SUPPLIED DATA: Begin
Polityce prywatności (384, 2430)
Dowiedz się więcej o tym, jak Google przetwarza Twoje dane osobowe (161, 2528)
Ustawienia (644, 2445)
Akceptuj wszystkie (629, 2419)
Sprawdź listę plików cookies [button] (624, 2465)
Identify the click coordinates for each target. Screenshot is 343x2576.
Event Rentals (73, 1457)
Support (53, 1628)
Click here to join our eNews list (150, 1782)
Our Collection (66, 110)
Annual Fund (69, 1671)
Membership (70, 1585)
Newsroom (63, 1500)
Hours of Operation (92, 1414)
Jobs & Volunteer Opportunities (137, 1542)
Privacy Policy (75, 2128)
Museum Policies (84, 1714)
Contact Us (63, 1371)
SUPPLIED DATA: End
SUPPLIED DATA: Begin
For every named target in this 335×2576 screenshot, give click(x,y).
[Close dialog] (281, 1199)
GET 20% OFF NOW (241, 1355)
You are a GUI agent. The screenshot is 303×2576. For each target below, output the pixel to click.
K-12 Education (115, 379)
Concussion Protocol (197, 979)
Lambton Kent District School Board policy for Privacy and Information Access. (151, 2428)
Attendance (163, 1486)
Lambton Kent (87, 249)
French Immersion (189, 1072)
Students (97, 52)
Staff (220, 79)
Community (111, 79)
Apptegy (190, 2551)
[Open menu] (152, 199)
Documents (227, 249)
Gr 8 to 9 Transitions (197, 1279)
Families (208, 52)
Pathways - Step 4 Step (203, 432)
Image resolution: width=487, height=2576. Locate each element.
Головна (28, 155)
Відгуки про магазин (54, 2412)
SUPPLIED DATA: End
SUPPLIED DATA: Begin
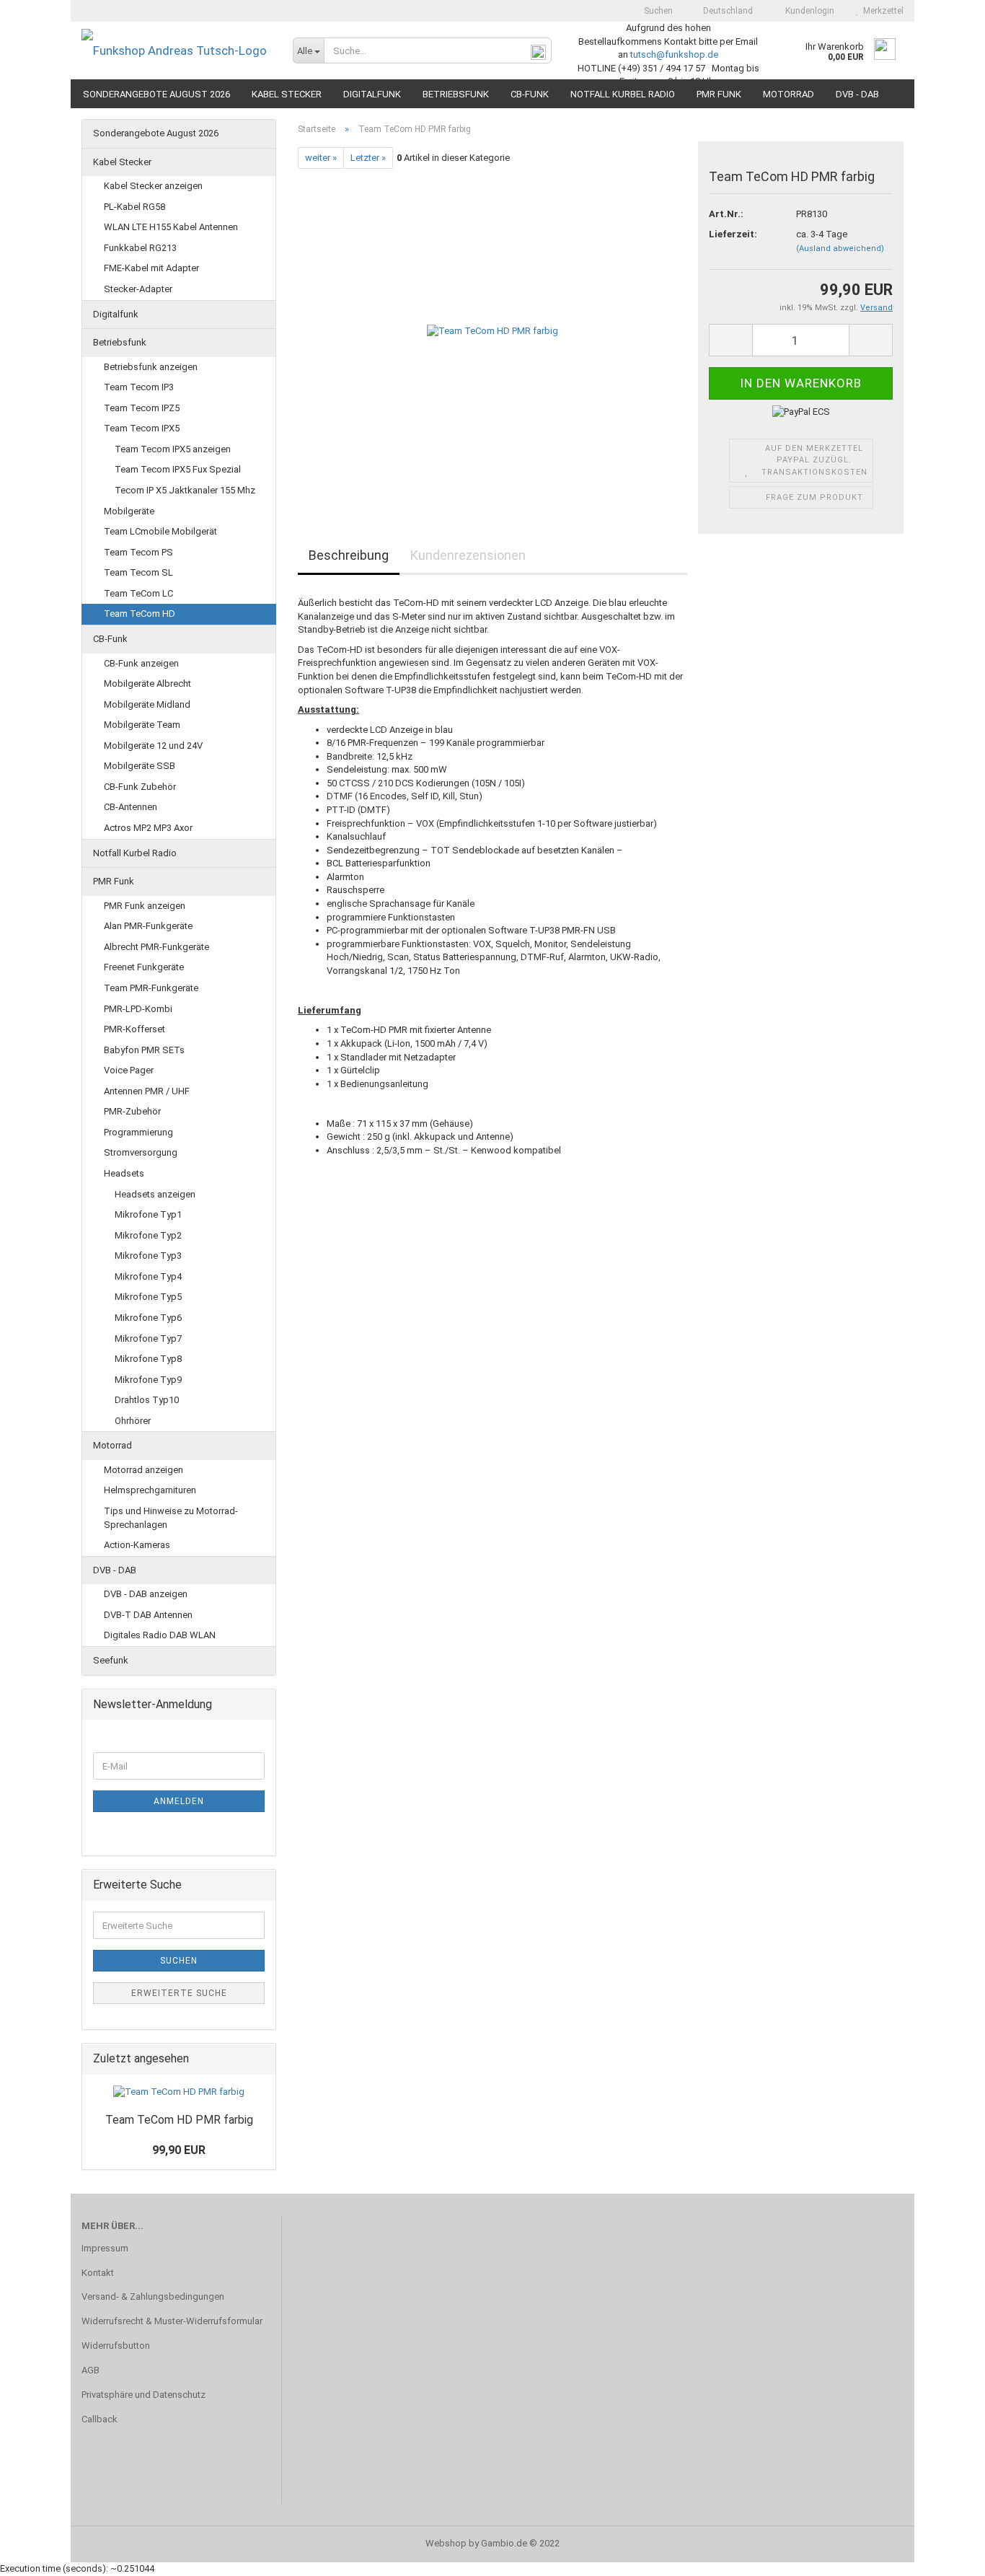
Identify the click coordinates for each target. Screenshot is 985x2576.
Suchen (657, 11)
SUPPLIED DATA: End
__EXERCISE OBJECTIVE__:
Copy range, inclusive: the line holding "Screenshot is 343x2576." to the line holding "Contact Us (63, 1371)". Reproduce exactly those lines of the records above and no others.

__TASK ANSWER__:
Identify the click coordinates for each target. Screenshot is 343x2576.
Event Rentals (73, 1457)
Support (53, 1628)
Click here to join our eNews list (150, 1782)
Our Collection (66, 110)
Annual Fund (69, 1671)
Membership (70, 1585)
Newsroom (63, 1500)
Hours of Operation (92, 1414)
Jobs & Volunteer Opportunities (137, 1542)
Privacy Policy (75, 2128)
Museum Policies (84, 1714)
Contact Us (63, 1371)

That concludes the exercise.